The problem:
Which lines in the data below contain the word "School"? Return each of them.

[Items listed in a dataset]
****************
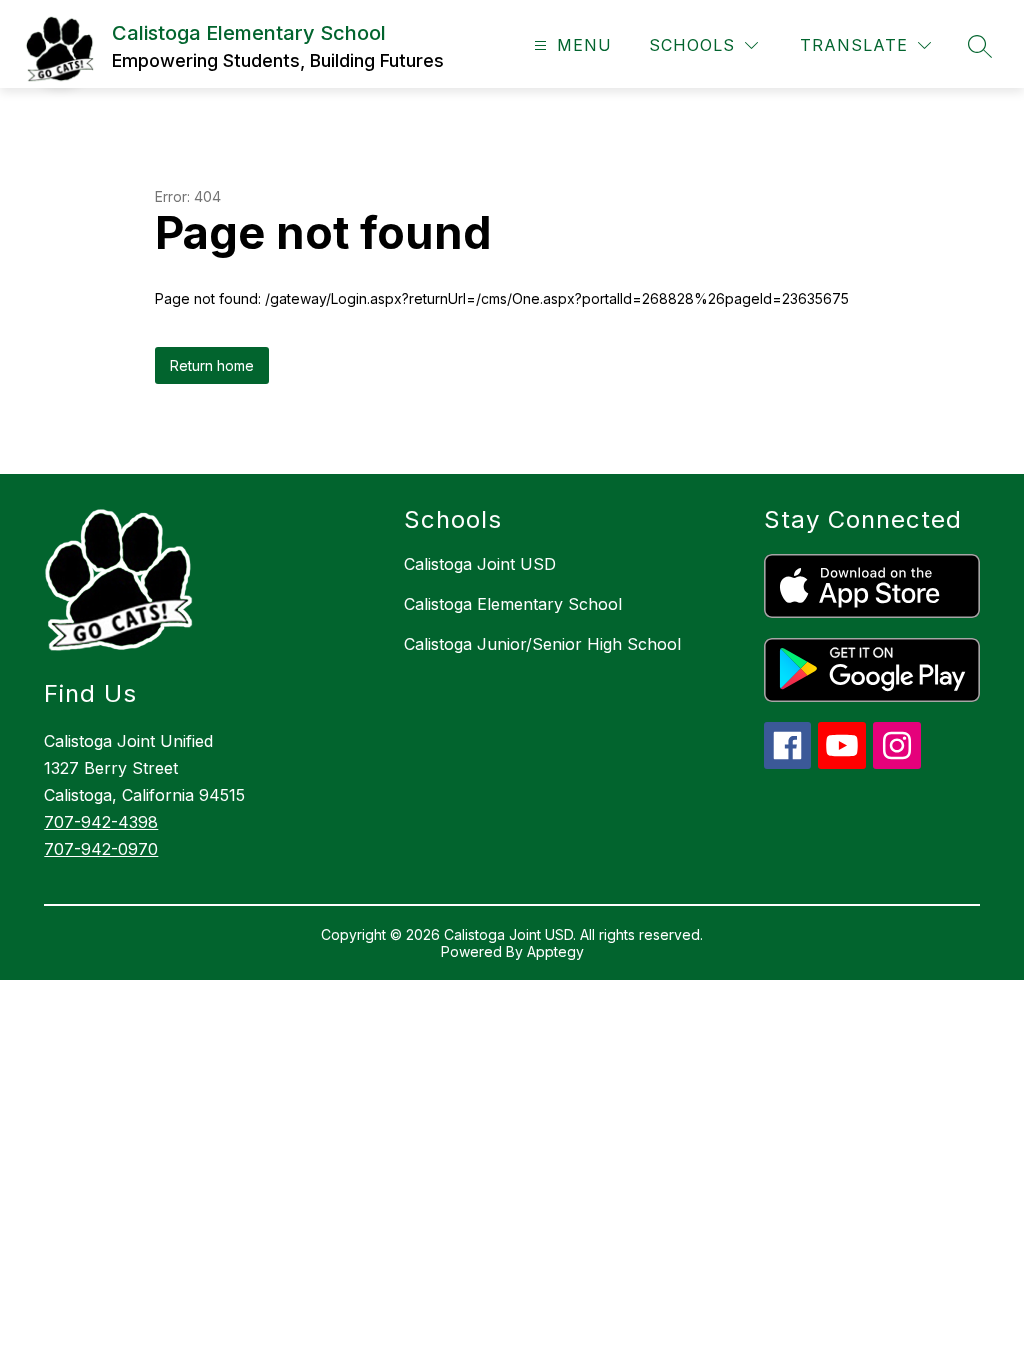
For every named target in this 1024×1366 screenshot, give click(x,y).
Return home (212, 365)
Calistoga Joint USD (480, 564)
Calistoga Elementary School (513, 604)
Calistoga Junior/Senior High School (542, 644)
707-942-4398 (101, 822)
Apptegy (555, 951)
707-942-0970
****************
Expected answer:
Calistoga Elementary School (513, 604)
Calistoga Junior/Senior High School (542, 644)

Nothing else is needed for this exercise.